I might start wearing my hair in coiled plaits again.
10
WEDNESDAY
A Memo from Briony Atkins
To: Bindy Mackenzie
From: Briony Atkins
Subject: Food Recommendations
Time: Wednesday morning
Dear Bindy,
Well, I COMPLETELY understand that you feel uncomfortable bringing in a urine sample and I guess we’ll just have to wait for your doctor’s test results. Often, they test hair and fingernails for arsenic because it stays in those things for years—so, don’t worry, they’ll be able to test even after you’re dead (ha ha, just kidding, you won’t die) (hopefully).

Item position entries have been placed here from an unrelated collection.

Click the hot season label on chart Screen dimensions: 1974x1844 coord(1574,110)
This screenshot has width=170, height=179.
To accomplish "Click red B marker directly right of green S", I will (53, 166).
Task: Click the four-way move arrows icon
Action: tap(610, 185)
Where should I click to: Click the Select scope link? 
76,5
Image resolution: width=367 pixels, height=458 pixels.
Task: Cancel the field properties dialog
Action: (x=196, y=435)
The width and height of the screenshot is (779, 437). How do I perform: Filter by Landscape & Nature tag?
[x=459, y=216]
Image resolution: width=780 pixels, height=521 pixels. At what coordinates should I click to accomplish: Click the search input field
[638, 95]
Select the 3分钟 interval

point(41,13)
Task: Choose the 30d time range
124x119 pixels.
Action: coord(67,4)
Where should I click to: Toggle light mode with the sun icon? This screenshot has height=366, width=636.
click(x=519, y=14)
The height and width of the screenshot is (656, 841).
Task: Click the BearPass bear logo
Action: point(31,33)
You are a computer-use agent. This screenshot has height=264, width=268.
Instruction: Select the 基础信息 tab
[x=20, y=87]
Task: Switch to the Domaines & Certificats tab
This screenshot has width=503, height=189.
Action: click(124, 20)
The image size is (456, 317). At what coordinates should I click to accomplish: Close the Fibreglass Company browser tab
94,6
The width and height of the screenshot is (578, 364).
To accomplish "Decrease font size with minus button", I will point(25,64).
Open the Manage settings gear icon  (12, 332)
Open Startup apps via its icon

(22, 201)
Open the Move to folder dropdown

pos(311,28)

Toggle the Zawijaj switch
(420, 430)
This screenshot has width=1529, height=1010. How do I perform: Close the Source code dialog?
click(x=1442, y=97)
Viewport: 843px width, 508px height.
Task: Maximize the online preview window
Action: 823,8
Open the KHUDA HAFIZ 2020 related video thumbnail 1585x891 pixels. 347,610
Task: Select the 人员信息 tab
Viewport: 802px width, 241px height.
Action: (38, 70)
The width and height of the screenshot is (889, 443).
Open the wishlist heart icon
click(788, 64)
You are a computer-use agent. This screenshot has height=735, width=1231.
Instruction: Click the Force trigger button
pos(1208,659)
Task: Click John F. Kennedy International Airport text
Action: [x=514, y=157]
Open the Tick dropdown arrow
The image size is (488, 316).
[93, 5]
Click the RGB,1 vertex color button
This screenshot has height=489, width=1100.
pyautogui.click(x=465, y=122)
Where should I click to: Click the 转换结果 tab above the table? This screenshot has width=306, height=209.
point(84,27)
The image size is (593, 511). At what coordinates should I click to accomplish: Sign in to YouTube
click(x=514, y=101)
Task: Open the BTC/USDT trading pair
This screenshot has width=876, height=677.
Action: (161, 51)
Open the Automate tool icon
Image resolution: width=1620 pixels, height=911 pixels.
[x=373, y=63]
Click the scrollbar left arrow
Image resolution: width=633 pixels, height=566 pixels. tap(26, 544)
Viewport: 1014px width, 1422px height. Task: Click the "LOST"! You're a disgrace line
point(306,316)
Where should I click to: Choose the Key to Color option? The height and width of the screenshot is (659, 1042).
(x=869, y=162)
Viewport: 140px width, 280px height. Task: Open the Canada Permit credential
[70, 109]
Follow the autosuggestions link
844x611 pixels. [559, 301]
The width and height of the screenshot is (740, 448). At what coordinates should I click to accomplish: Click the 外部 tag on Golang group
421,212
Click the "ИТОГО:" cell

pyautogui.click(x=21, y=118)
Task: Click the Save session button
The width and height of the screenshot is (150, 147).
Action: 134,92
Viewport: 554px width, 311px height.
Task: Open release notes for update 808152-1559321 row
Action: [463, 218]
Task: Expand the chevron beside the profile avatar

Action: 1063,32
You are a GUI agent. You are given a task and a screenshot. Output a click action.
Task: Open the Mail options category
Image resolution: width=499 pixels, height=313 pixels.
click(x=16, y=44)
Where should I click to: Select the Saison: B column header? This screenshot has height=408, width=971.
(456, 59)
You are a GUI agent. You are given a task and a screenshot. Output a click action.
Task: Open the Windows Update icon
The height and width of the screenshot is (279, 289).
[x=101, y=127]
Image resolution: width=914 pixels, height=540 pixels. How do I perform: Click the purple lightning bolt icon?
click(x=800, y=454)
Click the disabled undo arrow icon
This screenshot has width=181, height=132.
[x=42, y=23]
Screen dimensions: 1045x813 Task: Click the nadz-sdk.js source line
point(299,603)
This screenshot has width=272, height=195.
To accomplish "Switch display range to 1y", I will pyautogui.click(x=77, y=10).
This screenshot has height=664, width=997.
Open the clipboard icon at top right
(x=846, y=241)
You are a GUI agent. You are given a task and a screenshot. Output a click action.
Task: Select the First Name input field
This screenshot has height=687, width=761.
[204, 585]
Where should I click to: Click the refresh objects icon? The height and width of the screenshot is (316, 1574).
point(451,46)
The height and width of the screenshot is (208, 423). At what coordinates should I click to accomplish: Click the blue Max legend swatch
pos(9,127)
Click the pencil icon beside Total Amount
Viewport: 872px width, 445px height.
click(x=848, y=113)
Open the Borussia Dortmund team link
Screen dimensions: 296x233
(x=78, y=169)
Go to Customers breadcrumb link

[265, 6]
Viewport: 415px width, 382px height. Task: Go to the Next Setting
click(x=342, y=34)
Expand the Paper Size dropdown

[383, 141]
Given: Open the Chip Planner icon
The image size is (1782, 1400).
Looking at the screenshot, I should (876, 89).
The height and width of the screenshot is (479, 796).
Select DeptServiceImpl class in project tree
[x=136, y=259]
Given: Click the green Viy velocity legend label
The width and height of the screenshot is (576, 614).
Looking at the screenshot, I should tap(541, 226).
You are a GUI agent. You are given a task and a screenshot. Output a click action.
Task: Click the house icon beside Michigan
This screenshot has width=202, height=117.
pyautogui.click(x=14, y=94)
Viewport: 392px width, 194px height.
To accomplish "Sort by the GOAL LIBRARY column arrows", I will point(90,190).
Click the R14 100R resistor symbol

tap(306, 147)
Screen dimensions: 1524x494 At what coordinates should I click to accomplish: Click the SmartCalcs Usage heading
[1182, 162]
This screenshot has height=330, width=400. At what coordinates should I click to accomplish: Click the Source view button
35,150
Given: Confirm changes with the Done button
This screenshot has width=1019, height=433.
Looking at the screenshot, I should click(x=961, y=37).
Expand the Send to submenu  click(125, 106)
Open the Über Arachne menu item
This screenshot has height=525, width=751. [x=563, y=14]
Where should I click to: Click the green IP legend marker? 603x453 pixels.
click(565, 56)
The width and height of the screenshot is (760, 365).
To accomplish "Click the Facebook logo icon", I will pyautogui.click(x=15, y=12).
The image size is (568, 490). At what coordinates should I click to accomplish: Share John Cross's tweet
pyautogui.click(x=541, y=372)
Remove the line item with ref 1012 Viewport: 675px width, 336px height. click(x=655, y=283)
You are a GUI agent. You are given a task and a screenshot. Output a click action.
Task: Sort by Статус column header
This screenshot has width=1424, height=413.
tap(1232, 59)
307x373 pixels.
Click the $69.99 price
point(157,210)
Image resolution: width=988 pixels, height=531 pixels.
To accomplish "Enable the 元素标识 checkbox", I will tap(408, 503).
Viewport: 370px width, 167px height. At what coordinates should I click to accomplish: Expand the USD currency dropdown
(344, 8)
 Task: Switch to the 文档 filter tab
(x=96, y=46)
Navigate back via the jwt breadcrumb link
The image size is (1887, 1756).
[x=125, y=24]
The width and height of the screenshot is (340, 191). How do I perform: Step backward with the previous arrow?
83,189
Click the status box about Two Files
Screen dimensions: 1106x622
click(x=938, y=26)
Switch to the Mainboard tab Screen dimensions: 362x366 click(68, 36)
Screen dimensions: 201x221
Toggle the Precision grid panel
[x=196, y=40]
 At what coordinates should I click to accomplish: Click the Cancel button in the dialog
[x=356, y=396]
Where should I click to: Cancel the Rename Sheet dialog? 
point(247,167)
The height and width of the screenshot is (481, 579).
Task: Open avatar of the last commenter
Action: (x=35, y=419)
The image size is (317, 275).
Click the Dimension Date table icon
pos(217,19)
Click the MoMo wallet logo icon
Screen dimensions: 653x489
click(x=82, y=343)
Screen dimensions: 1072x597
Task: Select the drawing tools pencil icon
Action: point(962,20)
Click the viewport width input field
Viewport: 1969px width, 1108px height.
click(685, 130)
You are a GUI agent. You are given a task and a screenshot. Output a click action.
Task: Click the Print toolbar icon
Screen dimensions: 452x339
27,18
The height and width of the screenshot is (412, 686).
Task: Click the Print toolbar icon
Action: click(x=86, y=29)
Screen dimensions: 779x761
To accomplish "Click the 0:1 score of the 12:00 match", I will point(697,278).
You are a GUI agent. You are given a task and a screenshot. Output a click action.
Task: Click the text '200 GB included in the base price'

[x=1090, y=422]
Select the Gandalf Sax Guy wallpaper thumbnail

I ordered my testing kit off the internet when I was doing my Biology assignment and wanted to check arsenic levels in local streams. (And now I get so much junkmail from online pharmacies.)
Anyway, can I please suggest that you eat a lot of eggs, onions, beans and garlic? These foods have sulphur in them which will help to get rid of some of the arsenic in your body.
Love,
Briony
PS None of us were convinced by Try when she made her speech about you not being po
isoned. That’s just what you do when a teacher gets reasonable like that. You act quiet and serious and wait until the teacher is gone and then you get on with what you were doing. Didn’t you know?
A Memo from Emily Thompson
To: Bindy Mackenzie
From: Emily Thompson
Subject: Now, it might not seem significant to you . . .
Time: Wednesday, recess
Dear Bindy,
Now, it might not seem significant to you but copyright issues can involve a lot of money, such as millions of dollars, and therefore maybe you did hear something so important that you must die? You just don’t know. (And your doctor admitted that your symptoms could be poisoning!! What more proof do you need?!?!?!)
So, now, if it’s about software, we need to think about people involved in computers at our school? I don’t like to admit this, but maybe it’s not Mrs Lilydale at all. I’m thinking through all the computer teachers, and also, I’m remembering that I always see Miss Flynn at the computer in the library! And she wears pastel! Could be a disguise. Could it be her?
Please can you tell me which law firm you went to about this copyright issue? Also, what kind of software it was, and who the parties were? And then I can ask my mum if she knows anything about the case, as she is a copyright lawyer herself. I’m going to ask you in person right now, actually, because I can see you.
Great.
Thanks.
Emily
A Memo from Sergio Saba
To: Bindy Mackenzie
From: Sergio Saba
Subject: Update on Surveillance
Time: Wednesday afternoon
Bindo,
Toby and I hereby reportificate on Mrs Lilydale as follows.
We have dialled in to her office and we have heard her give exactly the same speech to five different students in a row. The speech is about apples. I don’t get it and neither does Toby and that’s after five goes of hearing it. It’s something about Granny Smith as compared to Golden Delicious and I’m sorry. But it makes no sense. Can an apple-obsessed woman be a murderer? I don’t have the answer to that question, but I hear that apple seeds have cyanide in them, if you chew them hard enough. So, that’s relevant.